Il mercato immobiliare italiano si trova oggi di fronte a un paradosso dimensionale che ne limita lo sviluppo: nonostante l’enorme valore del patrimonio nazionale, il comparto in Italia attrae investimenti annui medi per soli 11-12 miliardi di euro (circa lo 0,5% del PIL), contro l’1,5% della Germania e lo 0,9% di Francia e Spagna.

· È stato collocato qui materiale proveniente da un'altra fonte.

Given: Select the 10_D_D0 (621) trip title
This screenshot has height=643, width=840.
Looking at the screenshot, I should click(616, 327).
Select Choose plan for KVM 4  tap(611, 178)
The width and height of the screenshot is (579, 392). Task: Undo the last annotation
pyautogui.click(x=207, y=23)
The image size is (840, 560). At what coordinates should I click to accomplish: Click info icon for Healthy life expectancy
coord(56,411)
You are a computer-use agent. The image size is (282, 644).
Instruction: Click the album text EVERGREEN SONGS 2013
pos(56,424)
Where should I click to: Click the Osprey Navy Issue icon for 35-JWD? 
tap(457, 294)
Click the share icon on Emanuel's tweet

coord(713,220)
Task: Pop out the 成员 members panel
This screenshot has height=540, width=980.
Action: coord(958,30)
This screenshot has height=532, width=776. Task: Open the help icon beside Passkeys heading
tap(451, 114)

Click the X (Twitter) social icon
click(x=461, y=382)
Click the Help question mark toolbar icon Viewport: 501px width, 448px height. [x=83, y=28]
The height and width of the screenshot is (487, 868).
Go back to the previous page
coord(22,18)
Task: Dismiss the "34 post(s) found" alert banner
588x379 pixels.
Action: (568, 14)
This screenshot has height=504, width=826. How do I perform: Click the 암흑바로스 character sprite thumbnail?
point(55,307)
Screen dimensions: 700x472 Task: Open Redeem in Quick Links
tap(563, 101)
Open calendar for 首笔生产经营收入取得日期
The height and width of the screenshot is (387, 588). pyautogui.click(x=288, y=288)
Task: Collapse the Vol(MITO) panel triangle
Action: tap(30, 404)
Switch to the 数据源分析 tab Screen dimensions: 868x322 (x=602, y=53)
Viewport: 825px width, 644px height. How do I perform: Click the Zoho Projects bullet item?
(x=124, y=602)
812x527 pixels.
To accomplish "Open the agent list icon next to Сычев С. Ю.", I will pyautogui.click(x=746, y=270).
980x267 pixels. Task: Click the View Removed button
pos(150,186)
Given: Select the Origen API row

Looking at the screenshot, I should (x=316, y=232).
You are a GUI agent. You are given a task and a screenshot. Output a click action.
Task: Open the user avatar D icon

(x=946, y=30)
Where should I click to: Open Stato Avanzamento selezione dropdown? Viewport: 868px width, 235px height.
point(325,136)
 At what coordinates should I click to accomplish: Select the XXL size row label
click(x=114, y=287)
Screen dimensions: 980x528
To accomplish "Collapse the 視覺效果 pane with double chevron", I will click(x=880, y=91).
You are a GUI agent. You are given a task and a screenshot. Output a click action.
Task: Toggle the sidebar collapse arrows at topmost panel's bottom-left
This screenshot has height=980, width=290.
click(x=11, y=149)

Eppure, pur con volumi ridotti, il settore garantisce già un massiccio apporto alla finanza pubblica, generando circa 45 miliardi di euro di gettito fiscale all’anno.
A pesare sul comparto, intervengono queste criticità:
- la frammentazione delle iniziative che impedisce di creare le economie di scala necessarie a ridurre i costi e a offrire soluzioni accessibili;
- l’incertezza regolatoria e la lentezza nei cambi di destinazione d’uso
- il riuso edilizio: mentre a Madrid sono stati riconvertiti oltre 300mila mq di uffici obsoleti dal 2020, in Italia simili operazioni restano ancora l’eccezione;
- la superficie autorizzata nei permessi di costruire: in Italia è di appena 0,2 mq per abitante, contro l’1,1 mq della Francia.
Gli autori individuano le condizioni abilitanti per liberare questo potenziale:
- Maggiore flessibilità nei cambi di destinazione d’uso, certezza sui tempi e stabilità dei titoli edilizi.
- Superare le rigidità negli strumenti finanziari, eccesso di deroghe e normative emergenziali, barriere ideologiche contro il capitale privato.
- Misurare i risultati raggiunti e imparare dagli errori.
Queste misure servono a facilitare l’incontro tra una domanda insoddisfatta e un’offerta che oggi rimane latente. I blocchi attuali dipendono sia da ostacoli burocratici, che impediscono di adattare il panorama urbanistico ai mutamenti in atto, sia dall’inadeguatezza di alcuni operatori, spesso limitati proprio dalla rigidità delle regole: per rigenerare le città servono capitali privati e per attirarli serve apertura
In conclusione, il vero valore del Real Estate non risiede nel suo peso macroeconomico, né nel mero valore patrimoniale degli immobili, bensì nella sua capacità di trasformare capitale, competenze e gestione in spazi funzionali. Sono questi spazi a rendere possibili le attività economiche e sociali: abitare, studiare, lavorare, produrre, curarsi e attrarre capitale umano.